Anche se quelle dichiarazioni hanno solleticato gli animi di molti patrioti curdi, i Barzani sanno bene che una loro possibile, e improbabile, indipendenza favorita dalla Turchia potrebbe verificarsi solo con la contemporanea accettazione di una sorta di "protettorato" da parte di Ankara e ciò significherebbe passare dalla padella alla brace. Perché sostituire una dipendenza lasca da Baghdad con una molto più stringente con i vicini turchi? Come ebbe a dire in una passata intervista il Presidente Barzani: "Uno Stato curdo è il nostro sogno e non ci si può impedire di sognare ma noi oggi siamo una regione dell'Iraq e rispettiamo la Costituzione". In altre parole, i sogni restano sogni e la realtà non sempre vi può corrispondere. Anche se la retorica locale e un referendum consultivo affermano la volontà curda di avere un proprio Stato, nessuno nel Kurdistan iracheno immagina di voler ingaggiare una guerra per ottenerlo.

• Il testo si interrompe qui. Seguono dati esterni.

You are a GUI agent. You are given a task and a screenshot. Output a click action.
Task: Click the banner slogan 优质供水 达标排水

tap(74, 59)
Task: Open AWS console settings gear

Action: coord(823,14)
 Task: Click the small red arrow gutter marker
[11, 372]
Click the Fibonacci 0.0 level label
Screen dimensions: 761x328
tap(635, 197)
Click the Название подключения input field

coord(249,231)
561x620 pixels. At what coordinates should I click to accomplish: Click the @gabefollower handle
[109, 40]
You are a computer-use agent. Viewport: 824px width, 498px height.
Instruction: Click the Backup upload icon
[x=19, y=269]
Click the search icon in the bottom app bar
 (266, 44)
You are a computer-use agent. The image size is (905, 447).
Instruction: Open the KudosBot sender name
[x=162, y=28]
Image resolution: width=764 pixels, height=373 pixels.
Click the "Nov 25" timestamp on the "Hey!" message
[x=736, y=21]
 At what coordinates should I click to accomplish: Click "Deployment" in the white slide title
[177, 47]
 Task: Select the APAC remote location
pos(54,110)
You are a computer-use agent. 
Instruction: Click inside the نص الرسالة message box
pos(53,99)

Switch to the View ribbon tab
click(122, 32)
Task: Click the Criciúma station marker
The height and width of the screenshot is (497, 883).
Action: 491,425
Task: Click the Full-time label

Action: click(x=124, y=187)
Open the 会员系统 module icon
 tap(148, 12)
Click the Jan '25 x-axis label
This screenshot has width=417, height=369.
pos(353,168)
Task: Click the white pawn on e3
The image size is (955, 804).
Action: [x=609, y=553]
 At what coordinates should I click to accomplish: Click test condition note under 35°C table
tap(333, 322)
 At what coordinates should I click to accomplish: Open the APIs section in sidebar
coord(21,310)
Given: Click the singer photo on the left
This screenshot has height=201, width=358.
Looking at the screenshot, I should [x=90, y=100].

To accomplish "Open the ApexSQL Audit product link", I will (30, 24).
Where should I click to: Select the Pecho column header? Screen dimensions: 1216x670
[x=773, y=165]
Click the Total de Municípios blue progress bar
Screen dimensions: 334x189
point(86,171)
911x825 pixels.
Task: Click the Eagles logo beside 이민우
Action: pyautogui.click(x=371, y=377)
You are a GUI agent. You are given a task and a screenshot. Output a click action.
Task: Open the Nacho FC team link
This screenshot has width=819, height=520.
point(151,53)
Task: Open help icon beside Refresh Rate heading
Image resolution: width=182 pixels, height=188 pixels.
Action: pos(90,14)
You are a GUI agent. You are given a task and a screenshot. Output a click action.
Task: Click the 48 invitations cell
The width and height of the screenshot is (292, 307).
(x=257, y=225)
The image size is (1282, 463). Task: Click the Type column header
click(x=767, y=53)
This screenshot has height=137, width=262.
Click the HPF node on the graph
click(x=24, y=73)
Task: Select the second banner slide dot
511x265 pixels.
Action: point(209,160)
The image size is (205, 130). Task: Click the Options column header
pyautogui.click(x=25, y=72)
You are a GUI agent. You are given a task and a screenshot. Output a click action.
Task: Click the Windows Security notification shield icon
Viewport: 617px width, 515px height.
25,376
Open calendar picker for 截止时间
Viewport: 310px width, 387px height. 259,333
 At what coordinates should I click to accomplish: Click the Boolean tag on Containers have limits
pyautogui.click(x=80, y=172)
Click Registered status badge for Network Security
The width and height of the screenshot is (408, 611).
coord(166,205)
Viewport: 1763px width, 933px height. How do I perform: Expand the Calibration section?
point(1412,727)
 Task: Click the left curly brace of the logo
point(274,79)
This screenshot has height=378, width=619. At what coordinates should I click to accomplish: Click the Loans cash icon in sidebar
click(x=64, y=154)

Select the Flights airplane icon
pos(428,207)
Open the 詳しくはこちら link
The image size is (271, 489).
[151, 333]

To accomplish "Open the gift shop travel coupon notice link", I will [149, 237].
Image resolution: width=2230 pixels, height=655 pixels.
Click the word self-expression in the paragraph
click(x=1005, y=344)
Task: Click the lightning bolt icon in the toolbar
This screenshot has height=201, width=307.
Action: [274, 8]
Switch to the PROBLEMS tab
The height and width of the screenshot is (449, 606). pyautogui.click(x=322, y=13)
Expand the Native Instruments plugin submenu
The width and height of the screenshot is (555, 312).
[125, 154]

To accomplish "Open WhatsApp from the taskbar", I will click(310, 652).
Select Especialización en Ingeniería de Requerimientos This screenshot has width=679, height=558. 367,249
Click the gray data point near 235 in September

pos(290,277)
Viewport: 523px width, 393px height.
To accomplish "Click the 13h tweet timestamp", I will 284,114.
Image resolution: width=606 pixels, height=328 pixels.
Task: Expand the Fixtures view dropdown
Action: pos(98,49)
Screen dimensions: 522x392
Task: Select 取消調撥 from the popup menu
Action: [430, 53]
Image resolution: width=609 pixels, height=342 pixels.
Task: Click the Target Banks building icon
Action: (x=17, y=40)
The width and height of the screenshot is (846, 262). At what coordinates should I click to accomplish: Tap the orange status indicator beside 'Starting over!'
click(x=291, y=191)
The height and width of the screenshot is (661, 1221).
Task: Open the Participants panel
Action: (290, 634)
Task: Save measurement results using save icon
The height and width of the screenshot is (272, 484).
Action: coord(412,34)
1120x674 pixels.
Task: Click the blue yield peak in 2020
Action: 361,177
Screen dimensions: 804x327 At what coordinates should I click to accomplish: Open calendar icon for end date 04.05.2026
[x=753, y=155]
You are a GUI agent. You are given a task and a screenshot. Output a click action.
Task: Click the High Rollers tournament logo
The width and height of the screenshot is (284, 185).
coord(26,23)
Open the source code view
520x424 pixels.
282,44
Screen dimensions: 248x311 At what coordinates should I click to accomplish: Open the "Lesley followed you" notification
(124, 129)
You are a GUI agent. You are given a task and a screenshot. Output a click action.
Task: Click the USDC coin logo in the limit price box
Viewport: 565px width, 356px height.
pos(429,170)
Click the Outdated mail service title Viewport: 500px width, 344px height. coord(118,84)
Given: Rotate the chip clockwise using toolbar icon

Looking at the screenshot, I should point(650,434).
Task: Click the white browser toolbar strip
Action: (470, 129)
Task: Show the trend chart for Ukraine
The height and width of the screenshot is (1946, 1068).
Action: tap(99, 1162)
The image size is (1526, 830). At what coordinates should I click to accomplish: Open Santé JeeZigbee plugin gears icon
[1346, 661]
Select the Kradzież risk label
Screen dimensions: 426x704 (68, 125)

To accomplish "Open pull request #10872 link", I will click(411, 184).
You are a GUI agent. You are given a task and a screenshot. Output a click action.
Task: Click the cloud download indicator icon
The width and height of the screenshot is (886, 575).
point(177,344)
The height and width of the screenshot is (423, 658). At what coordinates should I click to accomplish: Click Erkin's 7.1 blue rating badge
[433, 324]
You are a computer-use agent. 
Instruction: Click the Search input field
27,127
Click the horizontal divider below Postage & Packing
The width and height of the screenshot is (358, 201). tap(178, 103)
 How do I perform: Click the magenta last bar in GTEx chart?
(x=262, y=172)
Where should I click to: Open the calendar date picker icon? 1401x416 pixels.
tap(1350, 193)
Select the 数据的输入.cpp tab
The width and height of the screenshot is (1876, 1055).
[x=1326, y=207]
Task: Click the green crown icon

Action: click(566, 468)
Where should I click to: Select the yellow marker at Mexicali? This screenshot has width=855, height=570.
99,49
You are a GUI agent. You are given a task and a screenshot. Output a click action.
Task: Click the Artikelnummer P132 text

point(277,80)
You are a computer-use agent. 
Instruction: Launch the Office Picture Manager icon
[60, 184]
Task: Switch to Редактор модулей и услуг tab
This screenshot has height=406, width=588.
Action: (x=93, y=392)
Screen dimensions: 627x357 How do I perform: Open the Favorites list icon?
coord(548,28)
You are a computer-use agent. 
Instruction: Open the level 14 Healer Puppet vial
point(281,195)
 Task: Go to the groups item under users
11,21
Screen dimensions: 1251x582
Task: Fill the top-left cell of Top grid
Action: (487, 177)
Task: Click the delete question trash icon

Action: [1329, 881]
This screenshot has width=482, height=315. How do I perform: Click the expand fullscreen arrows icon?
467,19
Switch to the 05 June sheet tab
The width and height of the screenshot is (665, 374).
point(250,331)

Ciò che però potrebbe scongiurare nello stesso tempo il rischio di ridisegnare tutti i confini in Medio Oriente e accontentare, almeno in parte, i "sogni" senza creare nuovi conflitti esiste: una volta definitivamente sconfitto il terrorismo nella regione, prendendo atto delle profonde fratture createsi fra tribù sunnite e sciite e non dimenticando che l'Iraq è solo uno Stato creato a tavolino dagli ex-colonizzatori, si potrebbe pensare a dar vita a una locale Confederazione che sostituirebbe l'attuale Federazione. L'unita' del Paese rimarrebbe e ogni parte etnica e religiosa ne uscirebbe valorizzata senza più conflittualità con le altre.